I had never read my Wikipedia article before. Now I have, I've lined up with critics who say the online encyclopedia is rubbish. 'My' piece is full of glaring inaccuracies and near-libellous stories, and it is hopeless if you really want to know about me or my life.
It says I went to the upmarket Belvedere School alongside Derek Hatton - a bit difficult, that, since it was an all-girls school and I actually attended a State grammar school, the Liverpool Institute High School for Girls. It's wrong on other basics, such as the date I married my second husband, John Jones.
There is not one word about what I did at the Department of Health under Margaret Thatcher. I blew steam, however, at the complete misrepresentation of the events surrounding the salmonella scare of 1988, which led to my resignation.
Wikipedia makes me sound completely barmy.
Since 500 people a week were becoming sick and some 60 died through eating eggs, I'm proud I raised the issue. Subsequent tragedies such as BSE suggest I was spot-on.
Then I fell off my chair laughing.
My appearance on TV's Hell's Kitchen was apparently 'somewhat overshadowed by rumours that she was having a transatlantic affair with actress Charlie Jubb'.
Who?

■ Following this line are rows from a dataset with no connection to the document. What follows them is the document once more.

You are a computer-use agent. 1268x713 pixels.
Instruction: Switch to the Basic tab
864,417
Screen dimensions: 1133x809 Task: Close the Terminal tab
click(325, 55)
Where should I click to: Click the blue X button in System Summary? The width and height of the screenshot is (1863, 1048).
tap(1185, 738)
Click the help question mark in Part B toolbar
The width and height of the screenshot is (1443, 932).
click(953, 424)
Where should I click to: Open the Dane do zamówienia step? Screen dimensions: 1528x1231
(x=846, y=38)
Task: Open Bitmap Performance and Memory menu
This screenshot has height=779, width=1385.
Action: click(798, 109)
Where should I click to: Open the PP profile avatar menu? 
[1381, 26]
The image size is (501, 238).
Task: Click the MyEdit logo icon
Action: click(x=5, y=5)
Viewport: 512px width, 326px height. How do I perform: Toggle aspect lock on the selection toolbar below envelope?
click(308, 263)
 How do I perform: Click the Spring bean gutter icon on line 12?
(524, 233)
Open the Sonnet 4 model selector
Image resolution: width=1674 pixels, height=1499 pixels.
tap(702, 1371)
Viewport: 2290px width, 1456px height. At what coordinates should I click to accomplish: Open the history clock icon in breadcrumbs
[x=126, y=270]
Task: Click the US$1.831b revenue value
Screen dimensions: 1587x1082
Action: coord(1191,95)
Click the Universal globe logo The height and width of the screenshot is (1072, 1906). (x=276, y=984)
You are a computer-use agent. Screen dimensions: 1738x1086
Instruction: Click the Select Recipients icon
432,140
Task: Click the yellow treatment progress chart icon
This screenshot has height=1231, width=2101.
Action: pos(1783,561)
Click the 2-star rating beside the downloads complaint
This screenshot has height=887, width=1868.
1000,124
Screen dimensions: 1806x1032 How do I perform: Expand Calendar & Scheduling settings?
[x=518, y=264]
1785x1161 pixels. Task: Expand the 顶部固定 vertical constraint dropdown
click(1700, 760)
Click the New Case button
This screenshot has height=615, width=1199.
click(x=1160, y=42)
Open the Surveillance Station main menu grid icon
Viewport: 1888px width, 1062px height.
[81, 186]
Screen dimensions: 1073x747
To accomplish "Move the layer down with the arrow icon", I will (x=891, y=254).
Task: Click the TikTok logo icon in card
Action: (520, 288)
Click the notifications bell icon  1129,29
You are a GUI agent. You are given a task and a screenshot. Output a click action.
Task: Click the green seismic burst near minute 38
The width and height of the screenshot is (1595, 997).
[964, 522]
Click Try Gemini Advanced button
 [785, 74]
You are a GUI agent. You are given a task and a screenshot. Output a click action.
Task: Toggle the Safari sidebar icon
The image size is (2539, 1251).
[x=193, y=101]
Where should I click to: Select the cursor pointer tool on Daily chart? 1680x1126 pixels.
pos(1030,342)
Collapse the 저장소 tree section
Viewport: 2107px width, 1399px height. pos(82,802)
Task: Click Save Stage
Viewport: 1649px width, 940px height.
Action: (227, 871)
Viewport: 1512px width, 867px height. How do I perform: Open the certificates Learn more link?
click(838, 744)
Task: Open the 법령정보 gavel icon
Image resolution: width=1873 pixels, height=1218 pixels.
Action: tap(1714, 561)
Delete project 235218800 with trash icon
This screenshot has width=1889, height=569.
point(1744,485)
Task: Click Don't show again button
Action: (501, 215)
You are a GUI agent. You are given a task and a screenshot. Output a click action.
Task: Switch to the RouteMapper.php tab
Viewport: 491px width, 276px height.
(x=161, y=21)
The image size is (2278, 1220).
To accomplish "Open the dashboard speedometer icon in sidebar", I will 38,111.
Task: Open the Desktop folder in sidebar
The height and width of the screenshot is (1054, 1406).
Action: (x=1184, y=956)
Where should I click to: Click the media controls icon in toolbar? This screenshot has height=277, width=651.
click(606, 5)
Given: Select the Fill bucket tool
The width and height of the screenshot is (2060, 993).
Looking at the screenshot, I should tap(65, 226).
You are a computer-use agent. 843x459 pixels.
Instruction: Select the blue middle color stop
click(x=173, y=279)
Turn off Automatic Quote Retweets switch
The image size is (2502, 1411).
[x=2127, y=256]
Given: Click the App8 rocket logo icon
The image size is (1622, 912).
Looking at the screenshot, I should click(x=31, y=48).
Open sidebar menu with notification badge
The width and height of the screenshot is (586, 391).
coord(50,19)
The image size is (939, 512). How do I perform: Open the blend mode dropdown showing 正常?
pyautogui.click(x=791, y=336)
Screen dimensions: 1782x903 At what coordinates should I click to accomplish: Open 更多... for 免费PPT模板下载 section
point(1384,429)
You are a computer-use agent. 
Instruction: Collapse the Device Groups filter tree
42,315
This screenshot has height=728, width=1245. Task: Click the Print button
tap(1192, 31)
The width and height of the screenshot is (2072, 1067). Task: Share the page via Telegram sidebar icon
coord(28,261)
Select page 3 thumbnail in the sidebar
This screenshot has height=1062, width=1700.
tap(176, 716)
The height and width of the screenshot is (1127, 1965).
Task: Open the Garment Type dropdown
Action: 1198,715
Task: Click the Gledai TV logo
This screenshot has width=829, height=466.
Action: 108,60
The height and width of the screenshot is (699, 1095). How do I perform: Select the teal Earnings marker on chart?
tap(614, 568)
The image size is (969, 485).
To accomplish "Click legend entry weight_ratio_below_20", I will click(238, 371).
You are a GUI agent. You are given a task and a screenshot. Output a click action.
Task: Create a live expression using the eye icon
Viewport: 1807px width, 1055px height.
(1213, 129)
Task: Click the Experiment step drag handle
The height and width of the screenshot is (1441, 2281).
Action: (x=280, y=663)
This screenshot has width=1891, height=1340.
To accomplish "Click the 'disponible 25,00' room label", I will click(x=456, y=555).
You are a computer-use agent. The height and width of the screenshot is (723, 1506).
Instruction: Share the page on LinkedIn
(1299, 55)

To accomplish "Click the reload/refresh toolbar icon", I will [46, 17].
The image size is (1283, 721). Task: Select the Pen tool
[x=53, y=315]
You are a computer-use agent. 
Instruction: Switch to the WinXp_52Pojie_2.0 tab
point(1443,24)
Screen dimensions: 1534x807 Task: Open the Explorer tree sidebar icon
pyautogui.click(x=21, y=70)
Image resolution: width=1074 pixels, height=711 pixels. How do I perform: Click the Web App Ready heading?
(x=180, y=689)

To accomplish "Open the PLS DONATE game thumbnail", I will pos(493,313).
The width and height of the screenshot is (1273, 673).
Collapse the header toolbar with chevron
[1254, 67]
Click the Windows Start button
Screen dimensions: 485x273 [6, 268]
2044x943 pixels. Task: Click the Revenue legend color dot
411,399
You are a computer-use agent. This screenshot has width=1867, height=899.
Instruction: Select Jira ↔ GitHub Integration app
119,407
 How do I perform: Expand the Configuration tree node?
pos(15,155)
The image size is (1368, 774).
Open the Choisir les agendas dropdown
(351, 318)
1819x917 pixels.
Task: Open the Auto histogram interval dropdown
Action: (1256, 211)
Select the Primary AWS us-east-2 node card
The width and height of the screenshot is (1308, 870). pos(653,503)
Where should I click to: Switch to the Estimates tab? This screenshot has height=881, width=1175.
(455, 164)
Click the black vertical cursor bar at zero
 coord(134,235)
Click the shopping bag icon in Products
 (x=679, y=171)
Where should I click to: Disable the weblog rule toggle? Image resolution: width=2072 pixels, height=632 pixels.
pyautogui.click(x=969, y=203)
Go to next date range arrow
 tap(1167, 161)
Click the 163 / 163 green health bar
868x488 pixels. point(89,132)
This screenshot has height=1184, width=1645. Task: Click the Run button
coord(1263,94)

Never heard of her, never met her, as far as I know. I don't even think she exists.
So don't take this 'encyclopedia' seriously. It's less accurate than most gossip columns.
If you need any information about me, go to edwina.currie.co.uk - what's there is the truth, as I wrote it myself.
I recently stood successfully for election as Rector of the University of Dundee. Canvassing a female student, I told her I had twice been president of the Students' Union there.
'I know,' she replied. 'The university were so anxious to get rid of you they amended the Charter so nobody could stand three times.' Stunned, I asked her how she knew that obscure 23-year-old fact about my life.
'Oh, I looked you up on Wikipedia.'
Wikipedia - the teenagers' first resort for knowledge. Over the past two years I have looked at my entry from time to time. I have, of course, been deeply involved in controversy over the CIA's extraordinary rendition programme and the use by the United States and the UK of intelligence obtained under torture - I was sacked as British Ambassador to Uzbekistan after revelations about the country's brutal regime.
That has caused warring groups of pro and anti-Bush bloggers to continually amend and reamend my entry. Had I 'stated' or 'claimed' something? Arguments rage over the nuance.
But the result is fair and authoritative - I am proud of my entry.
I use Wikipedia a lot, but with caution. It is open to malicious manipulation.
My political opponents have made concerted attempts to discredit me by inserting false allegations of racism and Islamophobia. On a more mundane level, my entry has lots of small, irritating errors. Until I got them corrected, my date and place of birth were wrong.
The current entry is too gayist. It says I 'recently' extended my concerns beyond gay rights. Not true. Since the age of 15 I have been involved in a broad human-rights agenda - from the death penalty to animal welfare, women's equality and green issues.
The omissions are odd. I have written six books (most of which are not cited) and more than 3,000 published articles (a sizeable sample of which are on my website - www.petertatchell.net).
Little of the information in these sources has made it into Wikipedia. Despite these criticisms, the idea of a democratic, participatory, grass-roots-generated online encyclopedia is laudable.
My advice? Use Wikipedia as a resource, but check controversial claims with other sources. As my entry shows, Wikipedia is open to abuse.